A posição foi enviada nesta segunda-feira, 14, em ofício ao ministro Ricardo Lewandowski, do Supremo Tribunal Federal, relator de ações que cobram um cronograma nacional de vacinação.

Leia mais: “Butantan adia entrega de resultados da vacina chinesa”

Segundo o presidente da OAB, Felipe Santa Cruz, e outros membros da entidade, o Ministério da Saúde está usando o não registro pela Anvisa para “se furtar a apresentar um plano detalhado e factível de vacinação da população brasileira”.

A Anvisa tem sido pressionada a dar uma resposta ágil na liberação de vacinas, mas nem sequer recebeu pedidos de uso emergencial de nenhum imunizante contra o novo coronavírus.
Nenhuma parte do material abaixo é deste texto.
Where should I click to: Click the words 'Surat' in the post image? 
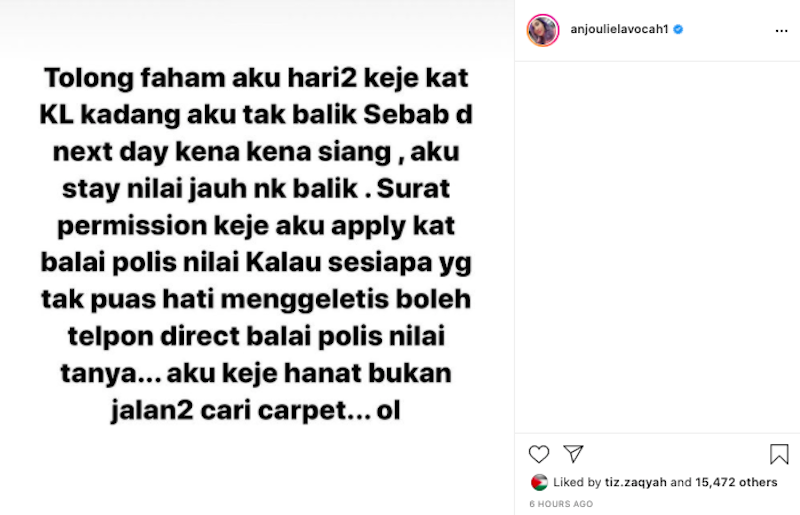(413, 189)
Na última sexta-feira, 14, o governo federal encaminhou um projeto nacional de imunização — sem prever especificamente o início da vacinação. Em seguida, Lewandowski deu 48 horas para o Ministério da Saúde anunciar uma data.

Em reação, o secretário-executivo do Ministério da Saúde, Elcio Franco, garantiu que seria irresponsabilidade fixar datas específicas, porque um cronograma só será possível após uma vacina ser registrada.